All coders were contacted at the end of initial coding to ask them to ensure completeness of all codes and to flag key areas of potential error. This included, for example, avoiding blank entries that should instead be listed as ‘not relevant’ or ‘no information’; ensuring that multiple relevant sectors and regions are recorded, regardless of project team; and avoiding exclusion of non-English language articles. Articles assigned to coders without relevant language abilities were reassigned to another coder with appropriate language skills.
9.0 Reconciliation of double codes
Over 100 volunteers coded more than 2,500 articles. 482 articles were excluded (book chapters, not human adaptation, etc.). At least two volunteers coded 2,177 articles (the remaining 16 articles were coded by a single reliable coder). To consolidate multiple responses into a single entry for each article, we used a script in R that followed a series of if/then statements. The full code and rationale are available on GitHub (doi.org/10.5281/zenodo.4010763). For open-ended questions that asked coders to provide quotes or evidence, all responses were compiled. For True/False questions, if either coder responded True, the answer was coded as True because these questions ask about the absence or presence of certain topics in each article, and it is more likely that one coder overlooked the presence of an item (gave a false negative) than that a coder imagined the presence of something not actually present (gave a false positive). For questions with multiple responses (e.g., hazards addressed), similar logic led us to take all responses because false negatives were more likely than false positives. In all cases, decisions were made to be conservative - to overestimate the degree and amount of adaptation being documented. Reconciliation stages were systematically biased to include rather than exclude, so as to retain the most detail possible.

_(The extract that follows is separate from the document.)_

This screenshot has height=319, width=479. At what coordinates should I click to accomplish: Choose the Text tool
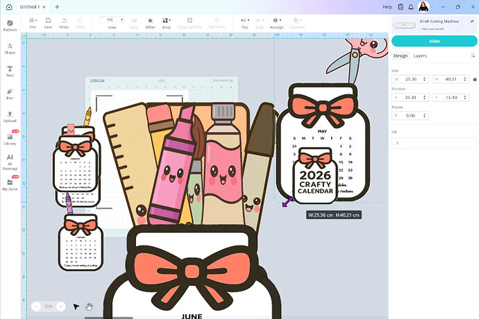10,71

A final database was compiled with a single line entry for each article. Authors and title names were used to double-check for duplicates within the database (duplicate entries were merged). And articles were assigned to IPCC regions based on the countries identified during coding. In most cases, these aligned with the GAMI-assigned regions, but some island states, for example, were assigned to different regions, and a few errors in regional assignment were corrected. The final database contains 1682 articles and 70 columns (70 data points for each article).